CHALLENGE:
Lay out the records in the stretch from the line containing "Viewport: 1280px width, 1024px" through the line containing "Looking at the" as a two-column CSV headed instruction and action, with one row per record. Put each value in a single quoted field and replace any line breaks with spaces.

ENTRIES PROVIDED:
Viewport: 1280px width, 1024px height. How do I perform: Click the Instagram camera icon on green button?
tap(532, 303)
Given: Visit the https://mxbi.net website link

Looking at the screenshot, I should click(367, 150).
* * *
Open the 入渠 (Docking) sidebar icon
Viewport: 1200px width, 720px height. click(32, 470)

FINISHED TASK:
instruction,action
"Viewport: 1280px width, 1024px height. How do I perform: Click the Instagram camera icon on green button?","tap(532, 303)"
"Given: Visit the https://mxbi.net website link","Looking at the screenshot, I should click(367, 150)."